BTW, it is Dan’s blog.
Sammy:
Oh really?
“If pay for professionals is half the cost ,” well it isn’t 50% of the cost and neither is it 25% of the cost. It is 22% of the cost of rising healthcare costs where big pharma, medical device manufacturers, and procedures lead the way and are an ever increasing cost of healthcare and are leading the way. They are in the business of slling service Sammy, not healthcare, nor primary healthcare, not preventative healthcare . . . the medical healthcare industry is here to make a profit (period). They have little concern over your health.
Learn the issues Sammy and understand what they consist of if you wish to present an argument to me.
Run,
“If pay for professionals is half the cost ,”
Chad was talking about all professional salaries. He also referenced nurses. Your link just references physician salaries.
You need to read more carefully before you attack. Don’t assume everybody that has an alternative view from yours is an idiot. That is another sign of an excessive ego.
Hmmmm….no, the original Angry Bear handed over the keys to me about 3.5 years ago. Angry Bear blog is run with little editorial input on my part in particular for main posters, but I do choose who is a Bear in consultation with the team. So I think it is safe to say it is mine in that sense…moderation is a more noxious part of the job sometimes, like now.

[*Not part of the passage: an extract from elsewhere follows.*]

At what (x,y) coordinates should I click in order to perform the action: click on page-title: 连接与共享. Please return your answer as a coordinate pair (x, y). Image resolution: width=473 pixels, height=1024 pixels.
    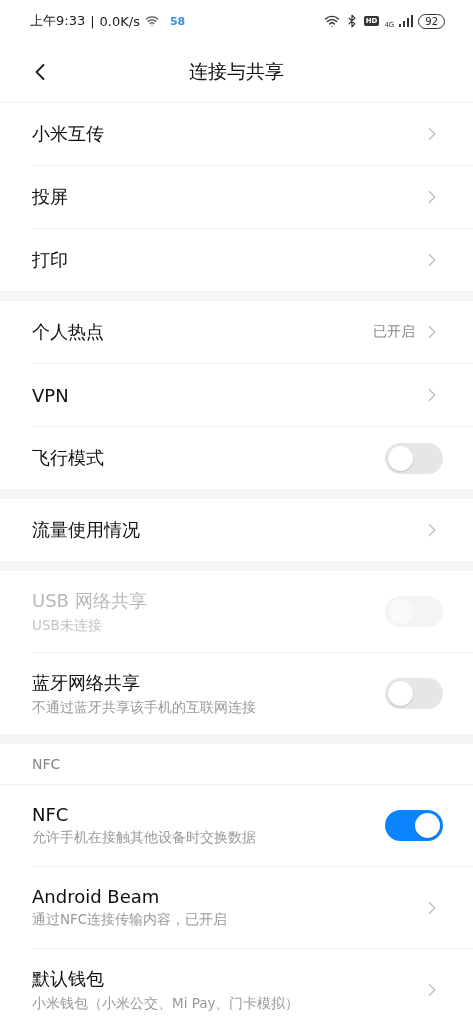
    Looking at the image, I should click on (236, 72).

But this is the way things are run and yet I have final say as well. Mostly I support topics and references for us all, and network with other bloggers and institutions.
It used to be that I could change parts of statements and note such, or cross them out, but amending comments has been dropped by js kit so I can only approve or delete. I find this interchange beyond an accceptable range…not the entirety, but poison comes in small doses.
I have no problem with strong statements, but information and corrections come with explanation. Ease up folks. I will e-mail participants.
Rdan,
Just as a add to this discussion. People are saying doctors cost too much. I have two questions;
1) Considering the cost of a medical education and the years of time, how do you plan to pay these people back for that? This isn’t a PhD in 16th Century English Literature. We actually need doctors and right now it costs a fortune for someone to become one.
2) Exactly how do you propose to force a doctor to take lower pay? In high cost of living areas you won’t find the best doctors taking Medicare/Medicaid/Tricare patients. In the DFW area none of the docs on the latest ’10 best doctors’ lists take any of the above. None. So how do you plan to force people to work on your medical plantation?
Yea a bit over the top, but when I see the left start talking about limiting lawyers pay, then I’ll take them seriously about doctors.